Volume shockers included Multitrex which led the list of active stocks that recorded impressive volume spike at the end of yesterday’s session.

Meanwhile, the Nigerian Stock Market has recorded a streak of nine straight day of losses, the longest losing streak since the first week of May 2015. In fact, the market has not recorded a single gain in the first 10 days of the month of July 2015.

Proshare analysts traced the current stock market sell-offs to the Governor of the Central Bank of Nigeria[CBN], Godwin Emefiele.

They explained: In the last two weeks, the governor released a rash of circulars that have basically widened the gap between the Interbank and the Parallel market by an incremental margin of about N20.

‘’ From about N220 before the ’41 circular’, the naira depreciated to close at N240 on Friday. By issuing a circular restricting access to the forex market for 41 items the CBN essentially sent the black market into a spurious speculation spree.
‘’This now increased calls for the Naira to be devalued, further exacerbating the situation. In anticipation of devaluation, investors are basically selling off their shares and hoping to come back after the naira eventually becomes devalued,’’ they said.

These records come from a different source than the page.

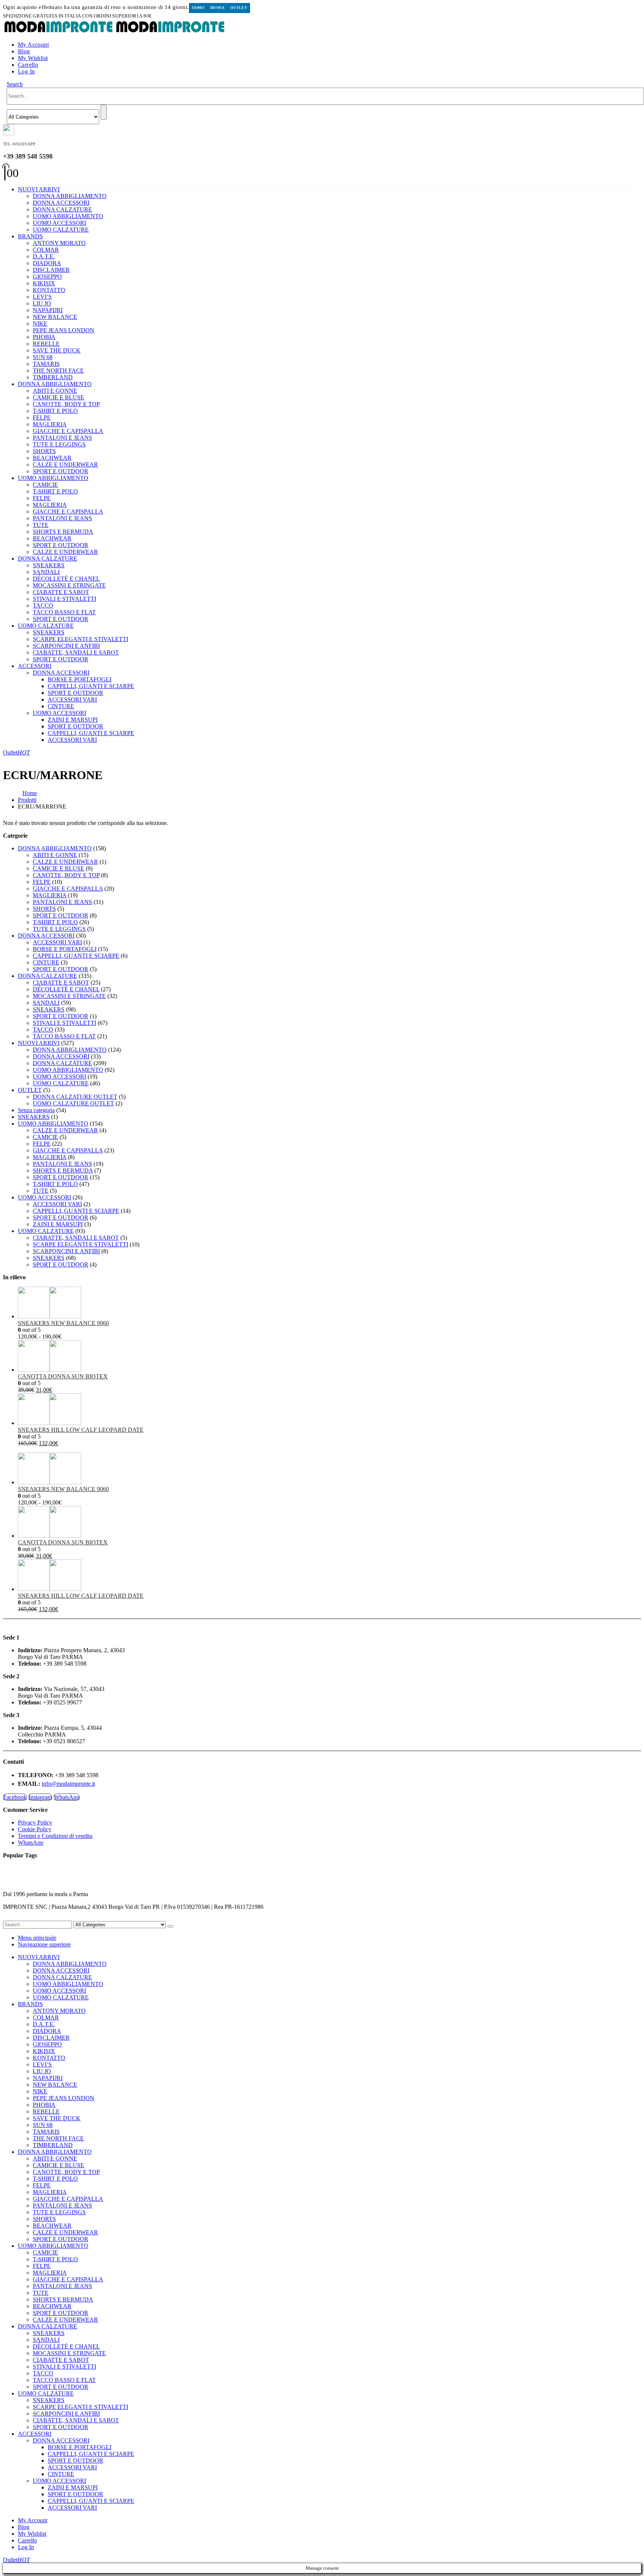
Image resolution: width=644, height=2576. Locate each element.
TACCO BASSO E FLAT (64, 612)
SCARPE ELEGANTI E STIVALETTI (80, 639)
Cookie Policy (34, 1829)
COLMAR (46, 250)
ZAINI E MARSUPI (73, 719)
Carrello (28, 65)
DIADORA (47, 263)
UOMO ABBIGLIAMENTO (68, 216)
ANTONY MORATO (59, 243)
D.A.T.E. (44, 256)
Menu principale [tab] (37, 1938)
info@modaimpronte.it (68, 1783)
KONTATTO (49, 290)
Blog (24, 51)
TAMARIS (46, 364)
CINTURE (61, 706)
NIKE (40, 323)
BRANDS (30, 236)
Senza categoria (36, 1110)
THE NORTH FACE (58, 370)
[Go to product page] (329, 1303)
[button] (15, 84)
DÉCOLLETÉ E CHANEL (66, 578)
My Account (33, 44)
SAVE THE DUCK (56, 350)
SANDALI (46, 572)
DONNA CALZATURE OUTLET (75, 1097)
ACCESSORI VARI (72, 699)
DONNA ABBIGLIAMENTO (70, 196)
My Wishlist (33, 58)
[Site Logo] (115, 32)
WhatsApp (66, 1797)
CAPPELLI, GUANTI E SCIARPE (91, 686)
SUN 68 (43, 357)
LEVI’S (42, 297)
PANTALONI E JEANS (62, 437)
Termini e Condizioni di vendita (55, 1836)
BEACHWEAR (52, 458)
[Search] (104, 112)
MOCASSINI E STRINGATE (69, 585)
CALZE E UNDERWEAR (65, 464)
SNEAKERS (48, 565)
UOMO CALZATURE (61, 229)
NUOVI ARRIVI (39, 189)
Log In (26, 71)
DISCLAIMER (51, 270)
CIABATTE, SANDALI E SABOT (76, 652)
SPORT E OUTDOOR (60, 471)
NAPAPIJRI (48, 310)
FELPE (42, 417)
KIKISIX (44, 283)
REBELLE (46, 344)
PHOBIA (44, 337)
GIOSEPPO (47, 276)
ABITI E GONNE (55, 391)
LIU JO (42, 303)
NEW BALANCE (55, 317)
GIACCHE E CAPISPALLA (68, 431)
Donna (217, 8)
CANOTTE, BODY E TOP (66, 404)
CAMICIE (45, 484)
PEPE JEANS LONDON (63, 330)
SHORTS (44, 451)
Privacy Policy (35, 1822)
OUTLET (30, 1090)
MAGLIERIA (50, 424)
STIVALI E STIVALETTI (64, 599)
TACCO (43, 605)
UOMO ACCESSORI (59, 223)
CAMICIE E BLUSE (58, 397)
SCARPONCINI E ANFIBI (66, 646)
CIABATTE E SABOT (61, 592)
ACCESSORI (34, 666)
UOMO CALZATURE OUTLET (73, 1103)
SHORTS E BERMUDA (63, 531)
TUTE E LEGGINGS (59, 444)
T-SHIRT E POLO (55, 411)
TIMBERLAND (53, 377)
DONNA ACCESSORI (61, 203)
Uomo (198, 8)
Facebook (14, 1797)
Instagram (40, 1797)
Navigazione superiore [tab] (44, 1944)
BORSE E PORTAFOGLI (79, 679)
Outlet (238, 8)
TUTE (40, 525)
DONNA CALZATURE (62, 209)
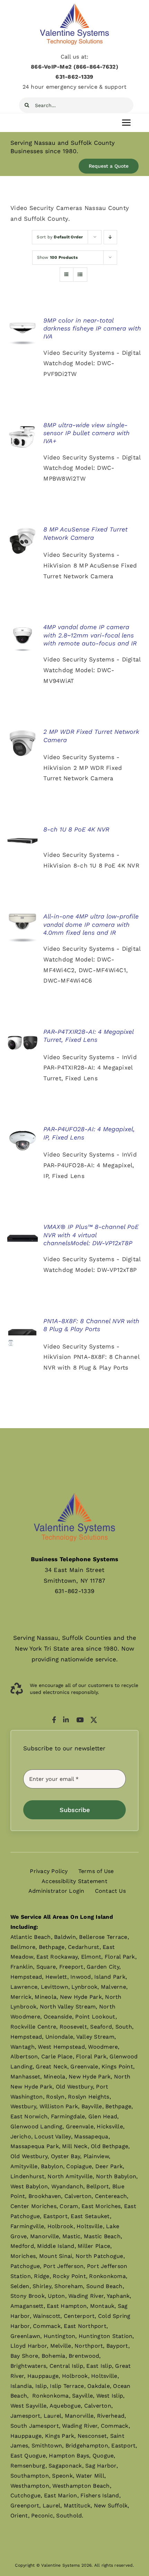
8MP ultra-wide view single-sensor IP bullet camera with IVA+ (86, 433)
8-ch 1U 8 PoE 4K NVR (76, 829)
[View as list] (80, 274)
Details (22, 332)
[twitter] (93, 1719)
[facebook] (54, 1719)
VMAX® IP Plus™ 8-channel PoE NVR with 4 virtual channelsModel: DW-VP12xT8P (91, 1235)
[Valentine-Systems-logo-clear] (74, 1486)
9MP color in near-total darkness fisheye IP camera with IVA (92, 328)
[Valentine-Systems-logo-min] (74, 4)
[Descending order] (110, 237)
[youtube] (80, 1719)
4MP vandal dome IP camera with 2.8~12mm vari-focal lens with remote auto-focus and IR (90, 635)
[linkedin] (66, 1719)
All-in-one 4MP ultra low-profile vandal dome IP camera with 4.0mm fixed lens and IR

The analysts also said that the President and his team are yet to provide a visible economic direction for the country leaving potential investors with no choice but to stay out of the market.

The analysts also traced the continuous sell-off to the financial crisis in Greece which has affected markets around the world as the fear of a Greek Exit from Europe is thought to be a bad sign for the world economy.

The Greek Prime Minister Alexis Tsipras had been adamant to accept a deal from Europe and instead took his country on a round of referendum.

Unfortunately for him, said the analysts, his country voted in droves to reject the European deal which many Greeks saw as another round of unbearable austerity. Based on that, Investors (especially Foreign Portfolio Investors) have been selling off liquid assets in emerging markets. Many feared for another market turmoil in the event that a spill over effect occurs if Greece can’t sign a deal by Sunday and end up being expelled from the Euro.

In addition, the Chinese have been riding a stock market bubble for the last seven years only for them to realise the stock market is not all it seems.

In a classic case of what happened to Nigeria in 2009, many Chinese investors had invested in the stock market in a bid to cash in on the bullish run it had been enjoying. Just like Nigerians did back then, the Chinese borrowed massively from banks (margin loans) and invested same in the stock market.

However, as soon as confidence waned many people started selling triggering a ripple effect that has now seen them lose over $3 trillion dollars in value in less than a month. The analysts added that the fear of a contagion and the economic and political landscape in Nigeria is also a crucial factor that can explain why our markets is experiencing a downturn.